__Problem__
Give the lines below as a numbered list, starting at the line that contains "What do you see at coordinates (73, 61)" and ending at the line that contains "Import File is", and leave out any blank lines.

Start of Records shown

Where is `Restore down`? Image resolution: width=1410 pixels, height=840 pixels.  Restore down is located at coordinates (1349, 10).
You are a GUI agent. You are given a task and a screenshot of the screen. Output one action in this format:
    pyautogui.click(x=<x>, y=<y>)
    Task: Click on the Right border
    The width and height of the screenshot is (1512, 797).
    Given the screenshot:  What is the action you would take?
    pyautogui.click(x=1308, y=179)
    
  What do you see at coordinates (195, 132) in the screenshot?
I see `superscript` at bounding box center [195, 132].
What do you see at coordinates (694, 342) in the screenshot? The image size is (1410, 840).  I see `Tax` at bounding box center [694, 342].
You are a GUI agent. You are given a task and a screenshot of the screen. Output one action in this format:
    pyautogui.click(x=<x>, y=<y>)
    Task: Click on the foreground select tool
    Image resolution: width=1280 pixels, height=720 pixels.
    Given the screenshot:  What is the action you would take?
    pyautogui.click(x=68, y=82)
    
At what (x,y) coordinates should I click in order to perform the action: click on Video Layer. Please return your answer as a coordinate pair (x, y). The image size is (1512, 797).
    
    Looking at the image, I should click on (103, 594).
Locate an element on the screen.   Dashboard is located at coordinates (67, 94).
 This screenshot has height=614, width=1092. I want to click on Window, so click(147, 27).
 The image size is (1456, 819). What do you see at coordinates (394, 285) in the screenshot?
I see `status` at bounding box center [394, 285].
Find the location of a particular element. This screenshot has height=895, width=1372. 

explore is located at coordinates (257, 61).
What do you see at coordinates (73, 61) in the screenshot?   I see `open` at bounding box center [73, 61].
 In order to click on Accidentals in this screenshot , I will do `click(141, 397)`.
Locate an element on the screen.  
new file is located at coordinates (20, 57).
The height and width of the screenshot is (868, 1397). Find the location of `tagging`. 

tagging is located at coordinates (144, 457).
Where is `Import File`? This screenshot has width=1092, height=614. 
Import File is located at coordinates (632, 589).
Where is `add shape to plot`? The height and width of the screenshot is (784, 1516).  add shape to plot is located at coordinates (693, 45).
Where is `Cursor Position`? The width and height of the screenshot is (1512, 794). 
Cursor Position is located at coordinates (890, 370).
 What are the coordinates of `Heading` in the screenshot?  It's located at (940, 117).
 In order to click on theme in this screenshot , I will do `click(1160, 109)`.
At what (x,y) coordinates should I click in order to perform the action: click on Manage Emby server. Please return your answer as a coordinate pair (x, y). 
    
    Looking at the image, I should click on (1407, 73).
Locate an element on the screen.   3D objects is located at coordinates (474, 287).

End of Records shown

__Full answer__
1. What do you see at coordinates (73, 61) in the screenshot?   I see `open` at bounding box center [73, 61].
2.  In order to click on Accidentals in this screenshot , I will do `click(141, 397)`.
3. Locate an element on the screen.  
4. new file is located at coordinates (20, 57).
5. The height and width of the screenshot is (868, 1397). Find the location of `tagging`. 
6. tagging is located at coordinates (144, 457).
7. Where is `Import File`? This screenshot has width=1092, height=614. 
8. Import File is located at coordinates (632, 589).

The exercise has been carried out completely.